The effective date of Rule 617 of the Indiana Rules of Evidence is only a couple of weeks away. Rule 617 provides procedural safeguards for suspects in “Custodial Interrogation in a Place of Detention.” Rule 617 prohibits the admission of a statement of a defendant “[i]n a felony prosecution, . . . unless an Electronic Recording of the statement was made, preserved, and is available at trial.” While this Rule has several exceptions, its safeguards provide assurances that evidence of a suspect’s statements will be accurate when admitted at trial.

While the Supreme Court of Indiana is adding procedural safeguards to police interrogations, during its last term, the Supreme Court of the United States chipped away at a suspect’s Miranda rights. As shown below, in Florida v. Powell, Maryland v. Shatzer, and Berghuis v. Thompkins, the Court diminished the government’s burden in complying with Miranda and made it more difficult for a defendant to invoke his Miranda rights.

In Florida v. Powell, 130 S. Ct. 1195 (2010), the defendant was arrested and, prior to being interrogated, was read the police department’s “Consent and Release” form. This form warned the defendant that he had the right to talk to a lawyer before answering any of the officers’ questions and that if he could not afford a lawyer, one would be appointed before questioning. He was further told that he had the right to assert any of those rights at any time during the interview. During the course of the interrogation, the defendant made inculpatory statements. On appeal, the defendant argued that he was not properly informed of his Miranda right to have counsel present during his questioning. However, the Supreme Court found the warning provided to the defendant to be sufficient. “In combination. the two warnings reasonably conveyed Powell’s right to have an attorney present, not only at the outset of interrogation, but at all times.” Id. at 1205.

In Maryland v. Shatzer, 130 S. Ct. 1213 (2010), the Court limited the holding in Edwards v. Arizona, 101 S. Ct. 1880 (1981). Edwards created a presumption that once a suspect invoked his Miranda right to the presence of counsel, any waiver was to be deemed involuntary. Shatzer addressed a circumstance in which a suspect’s protections under Edwards expired.

In Shatzer, the defendant was imprisoned for one crime, and a detective attempted to interrogate him for a second crime. In the interrogation, the defendant was read his Miranda rights and invoked his right to have counsel present. The detective terminated the interview, and the defendant was released back into the general population of the prison. Two years later, a different detective went to the prison and again attempted to interrogate the defendant. On this occasion, the detective read the defendant his Miranda rights, and the defendant waived his right to counsel and made incriminating statements.
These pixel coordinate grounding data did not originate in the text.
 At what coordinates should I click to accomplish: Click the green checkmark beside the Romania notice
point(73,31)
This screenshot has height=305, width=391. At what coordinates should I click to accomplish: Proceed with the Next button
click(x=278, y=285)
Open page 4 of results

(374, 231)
On appeal, the defendant argued that a mere passage of time did not terminate his Edwards protections. However, the Supreme Court held that because the defendant experienced a “break in Miranda custody” that lasted more than two weeks, suppression of the statement was not required. Id. at 1227. In reaching this decision, the Court noted that the purpose of Edwards was to prevent police from “badgering” a suspect. According to the Court, a suspect would be more likely to be coerced into making a statement if he was left in uninterrupted Miranda custody. However, when a suspect receives a “break in custody” and is allowed to return to his normal life, there is less likelihood of coercion.
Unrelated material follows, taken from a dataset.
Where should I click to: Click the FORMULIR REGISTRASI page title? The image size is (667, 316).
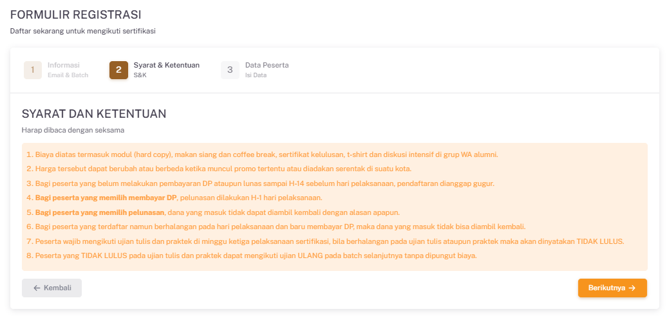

Finally, in Berghuis v. Thompkins, 130 S. Ct. 2250 (2010), the Court considered a case where the defendant was arrested and interrogated for three hours. He was advised of his Miranda rights but remained largely silent for hours. Despite remaining silent, he never explicitly stated that he wished to invoke his Miranda rights. At the end of the interrogation, the defendant answered ‘yes’ to the question of whether he had prayed for forgiveness for his crime.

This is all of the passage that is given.